Ein ausgeprägtes Schlankheitsideal
Schlankheit wird gerade in unserer Gesellschaft, besonders bei jungen Frauen und Mädchen, zunehmend aber auch bei jungen Männern, gleichgesetzt mit Schönheit, Attraktivität, Kompetenz und Anerkennung. Das Bedürfnis, möglichst dünn zu sein, kann auch aus dem Vergleich mit Gleichaltrigen entstehen ("Wer ist erfolgreicher?", "Wer hält die Diät länger durch?"). Manchmal sind es auch Hänseleien über Figur und Körpergewicht, die dieses Bedürfnis erst wecken.
Wie auch immer ‒ wenn dieses Ideal, möglichst schlank und dünn zu sein, sehr wichtig wird, besteht ein hohes Risiko, das eigene Essverhalten so sehr zu ändern, dass es unausweichlich zu Mangelerscheinungen und damit zu ernsthaften Essstörungen kommt.
Bei jungen Männern ist es häufig eher das Streben nach einer besonders athletischen Figur, das in exzessives Sporttreiben münden und in der Folge in einer Essstörung gipfeln kann.
Restriktives Essen
Auch ohne ausgeprägtes Schlankheitsideal gehören Diäten und kontrolliertes Essen fast schon zum Alltag unserer modernen Gesellschaft. Kaum eine Frauen- (und seit einiger Zeit auch Männer-) Zeitschrift verzichtet auf regelmäßige Tipps zur „schlanken“ Ernährung. Diäten jedoch sind immer restriktives Essen.
Schon nach wenigen Wochen, kommt es zu erheblichen Veränderungen des Stoffwechsels und anderer körperlicher Funktionen.

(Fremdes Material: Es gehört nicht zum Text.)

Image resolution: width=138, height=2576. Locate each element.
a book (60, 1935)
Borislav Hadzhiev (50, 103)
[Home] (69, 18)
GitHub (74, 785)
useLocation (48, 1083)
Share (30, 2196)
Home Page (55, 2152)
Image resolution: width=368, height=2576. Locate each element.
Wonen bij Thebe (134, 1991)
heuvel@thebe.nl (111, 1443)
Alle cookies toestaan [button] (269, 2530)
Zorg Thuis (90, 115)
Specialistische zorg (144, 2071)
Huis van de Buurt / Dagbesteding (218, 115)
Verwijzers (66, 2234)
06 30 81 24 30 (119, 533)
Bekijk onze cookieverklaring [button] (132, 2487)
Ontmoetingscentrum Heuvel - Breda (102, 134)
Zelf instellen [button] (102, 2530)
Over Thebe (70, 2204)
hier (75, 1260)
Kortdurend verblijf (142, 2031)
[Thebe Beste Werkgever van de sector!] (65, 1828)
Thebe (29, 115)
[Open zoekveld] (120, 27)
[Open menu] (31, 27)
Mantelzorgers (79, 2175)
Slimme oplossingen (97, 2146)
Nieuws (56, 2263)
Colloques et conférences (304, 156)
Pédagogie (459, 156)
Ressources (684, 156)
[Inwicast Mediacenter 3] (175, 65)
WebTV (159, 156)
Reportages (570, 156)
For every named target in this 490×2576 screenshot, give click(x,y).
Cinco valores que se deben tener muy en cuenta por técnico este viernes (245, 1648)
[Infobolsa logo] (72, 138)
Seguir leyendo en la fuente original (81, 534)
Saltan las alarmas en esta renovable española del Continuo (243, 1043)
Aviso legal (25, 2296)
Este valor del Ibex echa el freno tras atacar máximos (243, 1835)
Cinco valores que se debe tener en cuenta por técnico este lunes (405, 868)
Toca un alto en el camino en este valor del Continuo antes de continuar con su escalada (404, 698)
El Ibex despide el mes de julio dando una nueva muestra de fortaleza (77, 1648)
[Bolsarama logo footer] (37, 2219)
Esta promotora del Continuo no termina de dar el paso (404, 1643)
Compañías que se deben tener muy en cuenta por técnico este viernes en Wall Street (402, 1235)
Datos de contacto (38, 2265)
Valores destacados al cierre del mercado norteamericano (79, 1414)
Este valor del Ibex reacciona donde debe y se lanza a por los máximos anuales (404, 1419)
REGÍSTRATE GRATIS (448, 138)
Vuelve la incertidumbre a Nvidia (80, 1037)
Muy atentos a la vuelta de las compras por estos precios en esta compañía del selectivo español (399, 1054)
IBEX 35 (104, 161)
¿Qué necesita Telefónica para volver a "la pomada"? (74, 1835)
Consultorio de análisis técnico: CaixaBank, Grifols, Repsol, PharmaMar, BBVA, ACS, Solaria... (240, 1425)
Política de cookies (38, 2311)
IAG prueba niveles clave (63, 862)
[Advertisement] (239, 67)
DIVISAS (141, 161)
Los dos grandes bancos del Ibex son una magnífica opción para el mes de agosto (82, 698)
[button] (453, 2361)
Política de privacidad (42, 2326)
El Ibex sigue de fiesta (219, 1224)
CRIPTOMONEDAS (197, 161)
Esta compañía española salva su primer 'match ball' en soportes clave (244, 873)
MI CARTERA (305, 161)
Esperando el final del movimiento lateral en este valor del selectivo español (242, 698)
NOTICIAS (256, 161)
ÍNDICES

Das Risiko für die Entwicklung von Mangelerscheinungen und dauerhaften Essstörungen steigt schon nach kurzer Zeit rapide an.
Angst vor dem Dicksein
Sicher einer der mächtigsten Risikofaktoren. Die Angst vor dem Dicksein ist eine Art aus dem Ruder gelaufenes Schlankheitsideal. Jetzt geht es nicht mehr um ein Ideal, das angestrebt wird, sondern um Panik vor dem Dickwerden. Alles, was dick machen könnte, wird vermieden. Viele Lebensmittel werden zu „verbotenen“ Lebensmitteln.
Schon der Gedanke an bestimmte Speisen kann diese Angst auslösen. Kalorien werden zu wichtigen Zahlen, um die Angst vor dem Dicksein zu beherrschen. Und damit die Angst gar nicht erst auftritt, wird immer weniger gegessen. Auch die eigene Figur, bestimmte „kritische“ Stellen am Körper, lösen diese Angst aus. Die Folge: weiter restriktiv essen, weiter fasten, oder auch Erbrechen, Sport, Abführmittel.
Familiäre Faktoren
Sicher gibt es nicht die typische „anorektische“ Familie. Kinder aus behüteten Familien können genauso an Magersucht erkranken wie Kinder aus Familien mit vielen Konflikten. Es fällt jedoch auf, dass viele Essgestörte aus Familien der Mittel- und Oberschicht kommen, in denen Leistung und Disziplin wie auch ein starkes Zusammengehörigkeitsgefühl sehr wichtig sind.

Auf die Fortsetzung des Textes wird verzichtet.